[Dataset entries]
*****

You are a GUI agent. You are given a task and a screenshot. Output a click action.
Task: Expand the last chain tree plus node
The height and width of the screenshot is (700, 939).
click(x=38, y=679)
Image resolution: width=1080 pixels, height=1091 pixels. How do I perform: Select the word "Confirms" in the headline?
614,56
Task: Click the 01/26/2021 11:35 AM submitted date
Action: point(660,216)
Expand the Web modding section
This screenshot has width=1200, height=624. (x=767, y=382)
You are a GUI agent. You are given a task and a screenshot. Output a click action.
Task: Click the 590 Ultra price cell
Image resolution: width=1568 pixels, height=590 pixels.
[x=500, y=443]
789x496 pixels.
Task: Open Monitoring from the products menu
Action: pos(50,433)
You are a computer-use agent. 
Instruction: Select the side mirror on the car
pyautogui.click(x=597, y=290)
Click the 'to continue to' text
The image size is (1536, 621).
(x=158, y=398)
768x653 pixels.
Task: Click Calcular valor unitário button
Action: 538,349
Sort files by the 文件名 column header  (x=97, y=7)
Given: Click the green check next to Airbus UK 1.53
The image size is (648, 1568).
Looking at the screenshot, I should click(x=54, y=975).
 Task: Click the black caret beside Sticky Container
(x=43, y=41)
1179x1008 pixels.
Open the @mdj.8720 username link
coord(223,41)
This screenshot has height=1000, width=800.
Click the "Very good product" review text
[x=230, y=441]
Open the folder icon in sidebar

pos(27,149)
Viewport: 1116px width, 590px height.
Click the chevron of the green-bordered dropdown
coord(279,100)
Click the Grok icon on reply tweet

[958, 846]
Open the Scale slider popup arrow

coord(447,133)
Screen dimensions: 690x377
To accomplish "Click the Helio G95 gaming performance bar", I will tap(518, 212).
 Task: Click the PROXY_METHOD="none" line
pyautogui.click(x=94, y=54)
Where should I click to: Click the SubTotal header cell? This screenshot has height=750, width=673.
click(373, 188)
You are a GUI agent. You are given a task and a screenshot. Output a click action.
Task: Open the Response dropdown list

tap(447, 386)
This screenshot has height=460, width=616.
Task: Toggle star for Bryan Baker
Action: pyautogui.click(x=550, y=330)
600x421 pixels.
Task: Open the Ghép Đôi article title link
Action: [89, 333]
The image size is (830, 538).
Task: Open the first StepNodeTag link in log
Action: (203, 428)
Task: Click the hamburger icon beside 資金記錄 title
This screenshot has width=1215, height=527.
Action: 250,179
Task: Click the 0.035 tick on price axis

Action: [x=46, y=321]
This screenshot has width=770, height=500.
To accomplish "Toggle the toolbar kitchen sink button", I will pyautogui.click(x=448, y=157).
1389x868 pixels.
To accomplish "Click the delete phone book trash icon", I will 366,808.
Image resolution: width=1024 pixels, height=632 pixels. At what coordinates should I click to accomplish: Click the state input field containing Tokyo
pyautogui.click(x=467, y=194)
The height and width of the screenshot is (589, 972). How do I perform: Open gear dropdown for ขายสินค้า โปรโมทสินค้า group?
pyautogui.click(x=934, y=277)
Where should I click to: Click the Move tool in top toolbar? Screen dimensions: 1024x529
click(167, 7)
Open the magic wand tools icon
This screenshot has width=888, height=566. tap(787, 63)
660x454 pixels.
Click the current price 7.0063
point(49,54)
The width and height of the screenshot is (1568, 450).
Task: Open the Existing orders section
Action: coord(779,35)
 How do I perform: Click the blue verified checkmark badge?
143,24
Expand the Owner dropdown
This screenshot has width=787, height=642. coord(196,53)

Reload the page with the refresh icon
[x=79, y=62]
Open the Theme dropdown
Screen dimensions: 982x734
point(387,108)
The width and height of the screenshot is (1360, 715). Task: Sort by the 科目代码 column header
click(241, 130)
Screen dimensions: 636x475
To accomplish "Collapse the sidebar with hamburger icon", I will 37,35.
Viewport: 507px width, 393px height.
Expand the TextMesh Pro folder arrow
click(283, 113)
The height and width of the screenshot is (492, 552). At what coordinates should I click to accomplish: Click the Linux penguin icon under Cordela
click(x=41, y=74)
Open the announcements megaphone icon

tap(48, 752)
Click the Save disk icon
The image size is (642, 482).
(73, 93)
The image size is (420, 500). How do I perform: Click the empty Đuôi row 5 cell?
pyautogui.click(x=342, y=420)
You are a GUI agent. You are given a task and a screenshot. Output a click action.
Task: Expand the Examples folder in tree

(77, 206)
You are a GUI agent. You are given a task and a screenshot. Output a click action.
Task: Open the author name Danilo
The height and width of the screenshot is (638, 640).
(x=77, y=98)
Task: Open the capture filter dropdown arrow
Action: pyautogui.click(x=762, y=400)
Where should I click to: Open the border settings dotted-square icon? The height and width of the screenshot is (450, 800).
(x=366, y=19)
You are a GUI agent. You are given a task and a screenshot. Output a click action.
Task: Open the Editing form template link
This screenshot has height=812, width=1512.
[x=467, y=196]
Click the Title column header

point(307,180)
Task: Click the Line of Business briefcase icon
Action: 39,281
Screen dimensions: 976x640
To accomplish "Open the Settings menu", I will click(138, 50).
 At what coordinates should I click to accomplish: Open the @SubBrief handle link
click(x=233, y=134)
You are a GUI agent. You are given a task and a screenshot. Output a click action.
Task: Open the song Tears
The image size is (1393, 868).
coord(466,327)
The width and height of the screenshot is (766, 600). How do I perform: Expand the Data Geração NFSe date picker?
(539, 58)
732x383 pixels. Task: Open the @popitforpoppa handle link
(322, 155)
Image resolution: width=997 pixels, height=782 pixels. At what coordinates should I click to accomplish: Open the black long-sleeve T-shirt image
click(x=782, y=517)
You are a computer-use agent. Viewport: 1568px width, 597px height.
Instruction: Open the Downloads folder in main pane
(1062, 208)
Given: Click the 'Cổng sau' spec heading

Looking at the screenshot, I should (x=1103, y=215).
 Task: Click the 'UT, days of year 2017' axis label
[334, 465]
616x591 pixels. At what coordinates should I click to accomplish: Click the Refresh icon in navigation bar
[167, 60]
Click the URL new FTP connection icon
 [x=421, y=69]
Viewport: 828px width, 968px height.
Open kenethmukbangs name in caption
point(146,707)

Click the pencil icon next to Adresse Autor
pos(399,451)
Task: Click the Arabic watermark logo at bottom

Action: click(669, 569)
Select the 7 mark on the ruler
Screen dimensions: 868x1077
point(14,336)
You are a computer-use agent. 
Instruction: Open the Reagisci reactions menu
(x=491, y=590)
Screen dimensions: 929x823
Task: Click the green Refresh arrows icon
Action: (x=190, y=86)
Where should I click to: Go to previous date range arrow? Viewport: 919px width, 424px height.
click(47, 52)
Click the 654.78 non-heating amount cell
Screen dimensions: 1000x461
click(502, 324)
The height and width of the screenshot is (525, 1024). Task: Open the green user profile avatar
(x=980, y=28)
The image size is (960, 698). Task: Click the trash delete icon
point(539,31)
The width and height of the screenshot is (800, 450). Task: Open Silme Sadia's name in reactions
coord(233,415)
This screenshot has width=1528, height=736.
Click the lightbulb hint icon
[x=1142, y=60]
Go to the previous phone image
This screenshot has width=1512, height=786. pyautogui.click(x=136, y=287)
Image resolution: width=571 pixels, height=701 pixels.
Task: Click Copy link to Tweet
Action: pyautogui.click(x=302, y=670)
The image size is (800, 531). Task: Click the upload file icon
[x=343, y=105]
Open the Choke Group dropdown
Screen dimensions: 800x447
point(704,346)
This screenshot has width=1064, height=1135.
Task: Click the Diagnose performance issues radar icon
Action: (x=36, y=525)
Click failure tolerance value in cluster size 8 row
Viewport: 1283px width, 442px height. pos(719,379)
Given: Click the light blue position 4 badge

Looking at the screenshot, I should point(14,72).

*****

* ACTIVITY
Each record above is to be returned verbatim.

* COMPLETED TASK
You are a GUI agent. You are given a task and a screenshot. Output a click action.
Task: Expand the last chain tree plus node
The height and width of the screenshot is (700, 939).
click(x=38, y=679)
Image resolution: width=1080 pixels, height=1091 pixels. How do I perform: Select the word "Confirms" in the headline?
614,56
Task: Click the 01/26/2021 11:35 AM submitted date
Action: point(660,216)
Expand the Web modding section
This screenshot has width=1200, height=624. (x=767, y=382)
You are a GUI agent. You are given a task and a screenshot. Output a click action.
Task: Click the 590 Ultra price cell
Image resolution: width=1568 pixels, height=590 pixels.
[x=500, y=443]
789x496 pixels.
Task: Open Monitoring from the products menu
Action: pos(50,433)
You are a computer-use agent. 
Instruction: Select the side mirror on the car
pyautogui.click(x=597, y=290)
Click the 'to continue to' text
The image size is (1536, 621).
(x=158, y=398)
768x653 pixels.
Task: Click Calcular valor unitário button
Action: 538,349
Sort files by the 文件名 column header  (x=97, y=7)
Given: Click the green check next to Airbus UK 1.53
The image size is (648, 1568).
Looking at the screenshot, I should click(x=54, y=975).
 Task: Click the black caret beside Sticky Container
(x=43, y=41)
1179x1008 pixels.
Open the @mdj.8720 username link
coord(223,41)
This screenshot has height=1000, width=800.
Click the "Very good product" review text
[x=230, y=441]
Open the folder icon in sidebar

pos(27,149)
Viewport: 1116px width, 590px height.
Click the chevron of the green-bordered dropdown
coord(279,100)
Click the Grok icon on reply tweet

[958, 846]
Open the Scale slider popup arrow

coord(447,133)
Screen dimensions: 690x377
To accomplish "Click the Helio G95 gaming performance bar", I will tap(518, 212).
 Task: Click the PROXY_METHOD="none" line
pyautogui.click(x=94, y=54)
Where should I click to: Click the SubTotal header cell? This screenshot has height=750, width=673.
click(373, 188)
You are a GUI agent. You are given a task and a screenshot. Output a click action.
Task: Open the Response dropdown list

tap(447, 386)
This screenshot has height=460, width=616.
Task: Toggle star for Bryan Baker
Action: pyautogui.click(x=550, y=330)
600x421 pixels.
Task: Open the Ghép Đôi article title link
Action: [89, 333]
The image size is (830, 538).
Task: Open the first StepNodeTag link in log
Action: (203, 428)
Task: Click the hamburger icon beside 資金記錄 title
This screenshot has width=1215, height=527.
Action: 250,179
Task: Click the 0.035 tick on price axis

Action: [x=46, y=321]
This screenshot has width=770, height=500.
To accomplish "Toggle the toolbar kitchen sink button", I will pyautogui.click(x=448, y=157).
1389x868 pixels.
To accomplish "Click the delete phone book trash icon", I will 366,808.
Image resolution: width=1024 pixels, height=632 pixels. At what coordinates should I click to accomplish: Click the state input field containing Tokyo
pyautogui.click(x=467, y=194)
The height and width of the screenshot is (589, 972). How do I perform: Open gear dropdown for ขายสินค้า โปรโมทสินค้า group?
pyautogui.click(x=934, y=277)
Where should I click to: Click the Move tool in top toolbar? Screen dimensions: 1024x529
click(167, 7)
Open the magic wand tools icon
This screenshot has width=888, height=566. tap(787, 63)
660x454 pixels.
Click the current price 7.0063
point(49,54)
The width and height of the screenshot is (1568, 450).
Task: Open the Existing orders section
Action: coord(779,35)
 How do I perform: Click the blue verified checkmark badge?
143,24
Expand the Owner dropdown
This screenshot has width=787, height=642. coord(196,53)

Reload the page with the refresh icon
[x=79, y=62]
Open the Theme dropdown
Screen dimensions: 982x734
point(387,108)
The width and height of the screenshot is (1360, 715). Task: Sort by the 科目代码 column header
click(241, 130)
Screen dimensions: 636x475
To accomplish "Collapse the sidebar with hamburger icon", I will 37,35.
Viewport: 507px width, 393px height.
Expand the TextMesh Pro folder arrow
click(283, 113)
The height and width of the screenshot is (492, 552). At what coordinates should I click to accomplish: Click the Linux penguin icon under Cordela
click(x=41, y=74)
Open the announcements megaphone icon

tap(48, 752)
Click the Save disk icon
The image size is (642, 482).
(73, 93)
The image size is (420, 500). How do I perform: Click the empty Đuôi row 5 cell?
pyautogui.click(x=342, y=420)
You are a GUI agent. You are given a task and a screenshot. Output a click action.
Task: Expand the Examples folder in tree

(77, 206)
You are a GUI agent. You are given a task and a screenshot. Output a click action.
Task: Open the author name Danilo
The height and width of the screenshot is (638, 640).
(x=77, y=98)
Task: Open the capture filter dropdown arrow
Action: pyautogui.click(x=762, y=400)
Where should I click to: Open the border settings dotted-square icon? The height and width of the screenshot is (450, 800).
(x=366, y=19)
You are a GUI agent. You are given a task and a screenshot. Output a click action.
Task: Open the Editing form template link
This screenshot has height=812, width=1512.
[x=467, y=196]
Click the Title column header

point(307,180)
Task: Click the Line of Business briefcase icon
Action: 39,281
Screen dimensions: 976x640
To accomplish "Open the Settings menu", I will click(138, 50).
 At what coordinates should I click to accomplish: Open the @SubBrief handle link
click(x=233, y=134)
You are a GUI agent. You are given a task and a screenshot. Output a click action.
Task: Open the song Tears
The image size is (1393, 868).
coord(466,327)
The width and height of the screenshot is (766, 600). How do I perform: Expand the Data Geração NFSe date picker?
(539, 58)
732x383 pixels. Task: Open the @popitforpoppa handle link
(322, 155)
Image resolution: width=997 pixels, height=782 pixels. At what coordinates should I click to accomplish: Open the black long-sleeve T-shirt image
click(x=782, y=517)
You are a computer-use agent. Viewport: 1568px width, 597px height.
Instruction: Open the Downloads folder in main pane
(1062, 208)
Given: Click the 'Cổng sau' spec heading

Looking at the screenshot, I should (x=1103, y=215).
 Task: Click the 'UT, days of year 2017' axis label
[334, 465]
616x591 pixels. At what coordinates should I click to accomplish: Click the Refresh icon in navigation bar
[167, 60]
Click the URL new FTP connection icon
 [x=421, y=69]
Viewport: 828px width, 968px height.
Open kenethmukbangs name in caption
point(146,707)

Click the pencil icon next to Adresse Autor
pos(399,451)
Task: Click the Arabic watermark logo at bottom

Action: click(669, 569)
Select the 7 mark on the ruler
Screen dimensions: 868x1077
point(14,336)
You are a computer-use agent. 
Instruction: Open the Reagisci reactions menu
(x=491, y=590)
Screen dimensions: 929x823
Task: Click the green Refresh arrows icon
Action: (x=190, y=86)
Where should I click to: Go to previous date range arrow? Viewport: 919px width, 424px height.
click(47, 52)
Click the 654.78 non-heating amount cell
Screen dimensions: 1000x461
click(502, 324)
The height and width of the screenshot is (525, 1024). Task: Open the green user profile avatar
(x=980, y=28)
The image size is (960, 698). Task: Click the trash delete icon
point(539,31)
The width and height of the screenshot is (800, 450). Task: Open Silme Sadia's name in reactions
coord(233,415)
This screenshot has width=1528, height=736.
Click the lightbulb hint icon
[x=1142, y=60]
Go to the previous phone image
This screenshot has width=1512, height=786. pyautogui.click(x=136, y=287)
Image resolution: width=571 pixels, height=701 pixels.
Task: Click Copy link to Tweet
Action: pyautogui.click(x=302, y=670)
The image size is (800, 531). Task: Click the upload file icon
[x=343, y=105]
Open the Choke Group dropdown
Screen dimensions: 800x447
point(704,346)
This screenshot has width=1064, height=1135.
Task: Click the Diagnose performance issues radar icon
Action: (x=36, y=525)
Click failure tolerance value in cluster size 8 row
Viewport: 1283px width, 442px height. pos(719,379)
Given: Click the light blue position 4 badge

Looking at the screenshot, I should point(14,72).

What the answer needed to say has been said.